Mo Jiadie

Personal information
- Nationality: Chinese
- Born: 6 January 2000 (age 26) Zhaoqing, Guangdong, China

Sport
- Sport: Athletics
- Event: Hurdles

Achievements and titles
- Personal bests: 400m hurdles: 54.63 (Tokyo, 2025)

Medal record
Women's athletics
Representing China
Asian Games
| Silver medal – second place | 2022 Hangzhou | 400m hurdles |
Asian Championships
| Gold medal – first place | 2025 Gumi | 400m hurdles |

= Mo Jiadie =

Chinese athlete (born 2000)

Mo Jiadie (Chinese: 莫家蝶, pinyin: Mò Jiādié; born 6 January 2000) is a Chinese 400m hurdler. She is a multiple time national champion and a silver medalist at the 2022 Asian Games.

==Career==
She competed at the 2018 World Athletics U20 Championships in Tampere. She became Chinese champion over 400m hurdles for the first time in 2019. She retained her title at the 2020 Chinese Athletics Championships in September 2020 in Shaoxing.

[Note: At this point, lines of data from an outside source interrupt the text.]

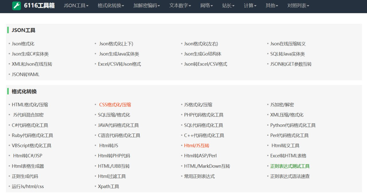Click the green wrench logo icon
This screenshot has height=195, width=367.
point(16,6)
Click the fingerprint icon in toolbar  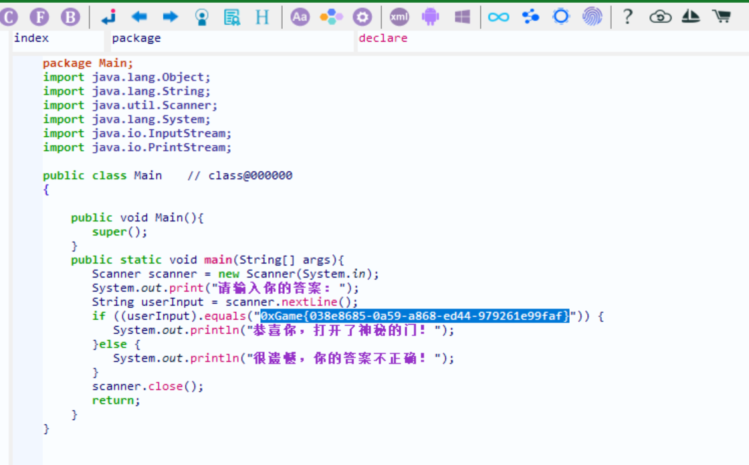click(592, 17)
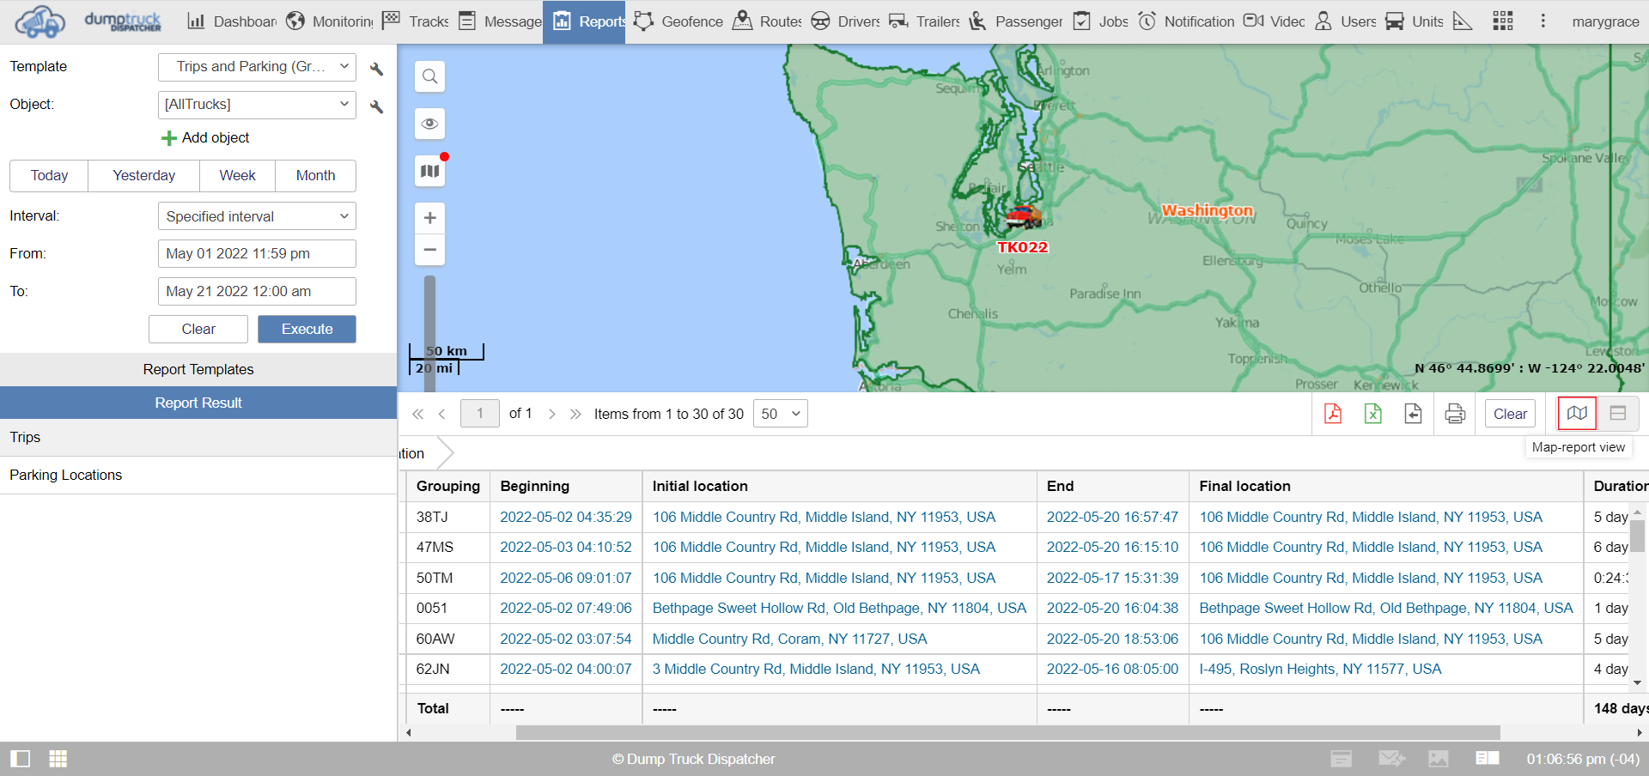Export report to Excel icon

point(1372,414)
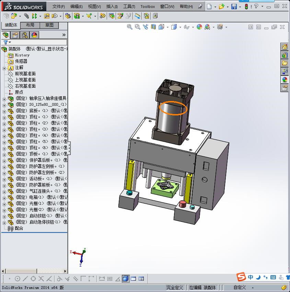290x292 pixels.
Task: Open the Design Library icon on right panel
Action: [x=284, y=63]
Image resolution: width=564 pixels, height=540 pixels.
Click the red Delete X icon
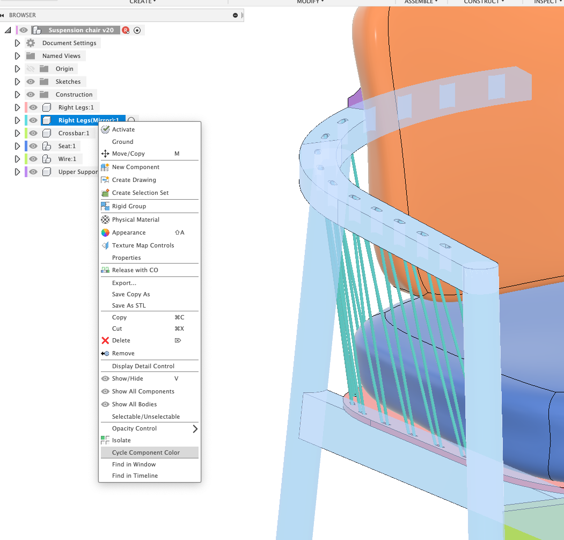coord(106,340)
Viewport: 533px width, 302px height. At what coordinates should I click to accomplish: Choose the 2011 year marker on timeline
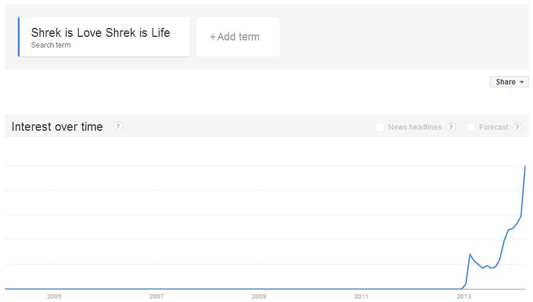[x=361, y=296]

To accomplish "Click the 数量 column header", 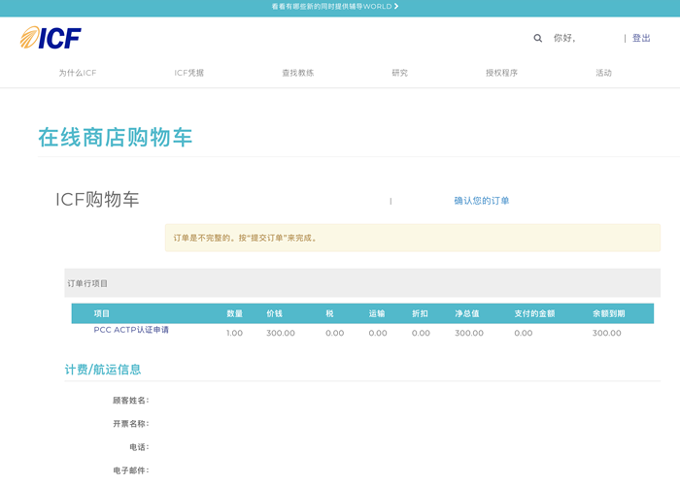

She competed at the 2022 World Athletics Championships in the Women's 400 metres hurdles in Eugene, Oregon.

She won the 2023 Chinese Athletics Championships over 400 metres hurdles in July 2023. She won a silver medal at the delayed 2022 Asian Games in the Women's 400 metres hurdles, running 55.01 seconds.

She won the Chinese national title again in June 2024. She competed in the 400 metres hurdles at the 2024 Summer Olympics in Paris in August 2024, where she reached the semi-finals.

She competed at the 2025 World Athletics Relays in China in the Mixed 4 × 400 metres relay in May 2025.

Selected for the 2025 World Athletics Championships in Tokyo, she ran on the opening day in the mixed 4 × 400 metres relay. She then reached the semi-finals of the 400 metres hurdles with a personal best time of 54.63 seconds, but did not advance to the final. On 17 November 2025, she won the 400 metres hurdles title at the 2025 National Games of China in Guangzhou.